AI in Medical Physics – A Bit Like "Make a Wish"
No, artificial intelligence (AI) is not just about chatbots. AI can also help in medical physics to optimize processes and relieve the workload on specialists. Dr. Daniela Eulenstein, Research Scientist at PTW, explains what this looks like in radiotherapy and dosimetry.
What are the benefits of AI-based data processing?
The procedure was as follows without AI: A very specific problem had to be solved, and an algorithm was developed for it. This problem was then solved exactly with the corresponding boundary conditions, i.e., taking a proactive approach. With AI, this principle is reversed – it's a bit like "make a wish". The developers think about what the application should be able to do. Then they give examples to AI. This means that a large amount of training data is required to train AI. As medical physicists, we then no longer have to consider in detail how exactly AI gets the result; AI independently recognizes the underlying relationships. To put it briefly: I now have the opportunity to train a neural network according to my own wishes.
How does it work in medical physics? Do you have an example?
Medical physics can definitely call itself a pioneer in medicine when it comes to the use of AI. A good example from radiotherapy is automatic contouring. The use of AI-based contouring was introduced quite early and accepted quickly. Contouring is an essential part of the radiotherapy treatment planning process, because we need to know exactly which structure of the body is where during radiation treatments. It is therefore a matter of accurately delineating a patient's organs on a CT scan: kidney, liver, bone, etc. So far, this has been done by humans. But the more complex the structures are – think of the brain, for example, where the course of the optic nerve must be precisely delineated, since it is very sensitive to radiation – the more time-consuming the task becomes for the contouring person.

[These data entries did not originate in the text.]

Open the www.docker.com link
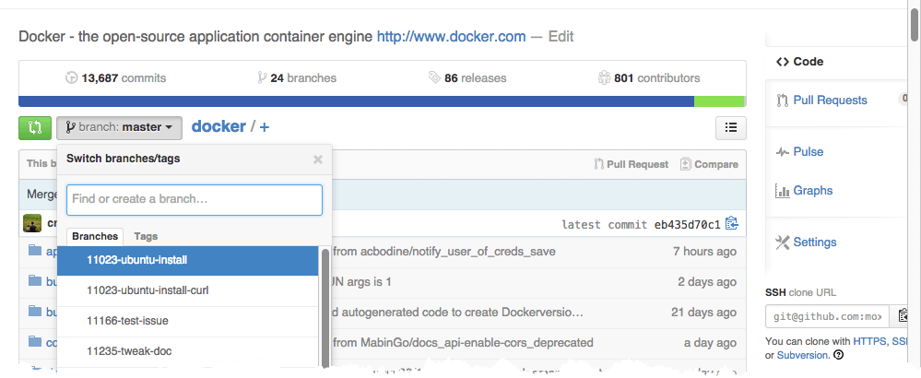Screen dimensions: 921x378 (451, 37)
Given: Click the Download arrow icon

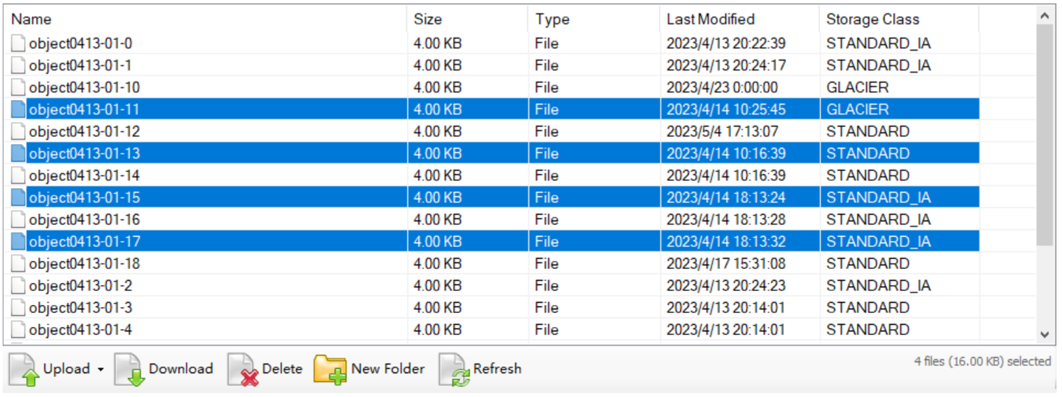Looking at the screenshot, I should pos(128,370).
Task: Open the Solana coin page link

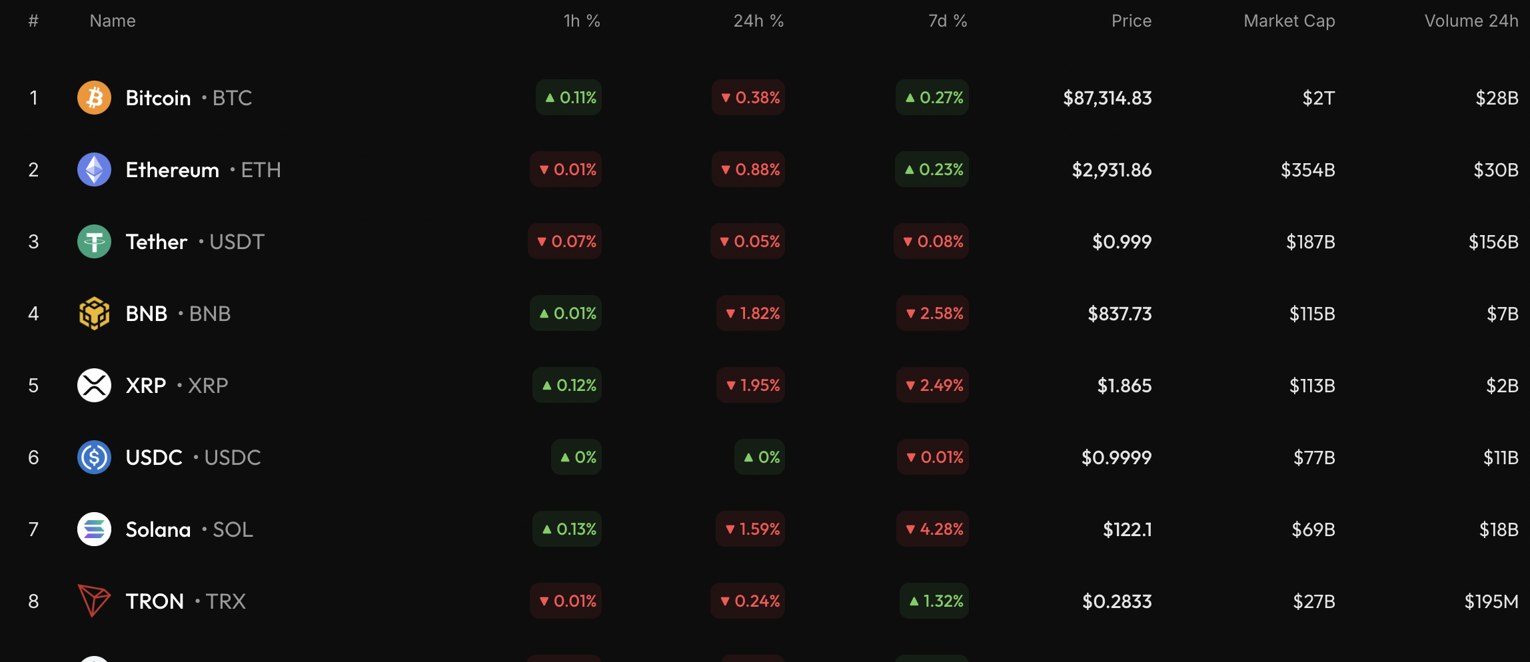Action: pos(158,529)
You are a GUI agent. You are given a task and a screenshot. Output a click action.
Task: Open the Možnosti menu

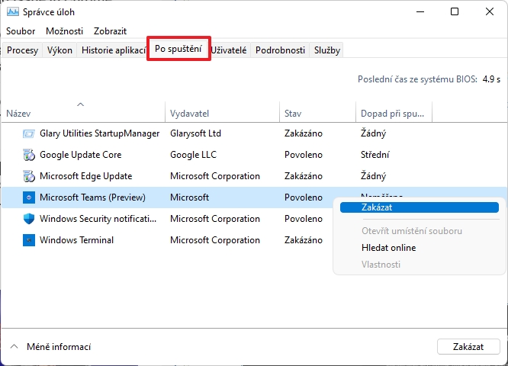pos(64,31)
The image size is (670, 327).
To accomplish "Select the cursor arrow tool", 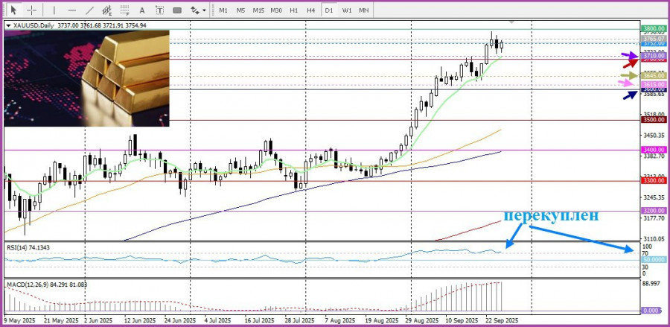I will tap(13, 10).
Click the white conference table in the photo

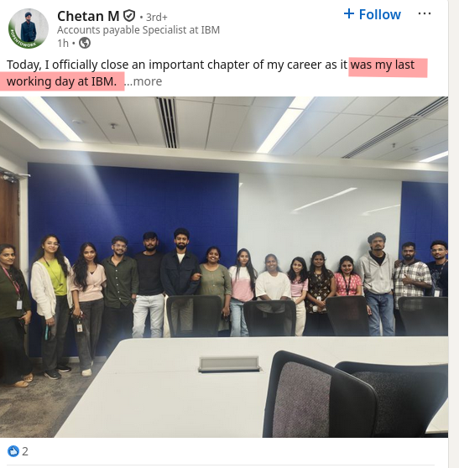click(180, 388)
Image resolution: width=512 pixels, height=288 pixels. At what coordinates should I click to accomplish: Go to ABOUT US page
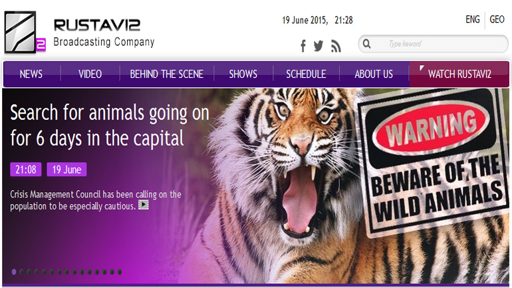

The fact that this task is taken over by AI is already commonplace in many hospitals. And employees are pleased that AI is relieving them of these monotonous and time-consuming tasks. However, the workload is not reduced to zero, but to a few percent. Because it is indispensable that a doctor or a medical physicist looks at the result in the end as the final decision-maker. Consequently, AI does not replace specialists in medical physics, but makes them more productive.
AI is also already integrated in the radiation delivery systems themselves, enabling adaptive radiotherapy. This means that we are no longer working with a treatment plan that has been created once, as has been the case so far, but rather with ad hoc planning. The patient is placed in the treatment unit, is scanned, and then the patient's individual anatomy at that moment is taken as the basis for treatment planning. The treatment plan adapts to a filled bladder or a displaced prostate, every day anew. However, the presence of a medical physicist and a doctor is absolutely necessary here as well. They check every step and must ultimately approve the AI-based planning before the patient is irradiated.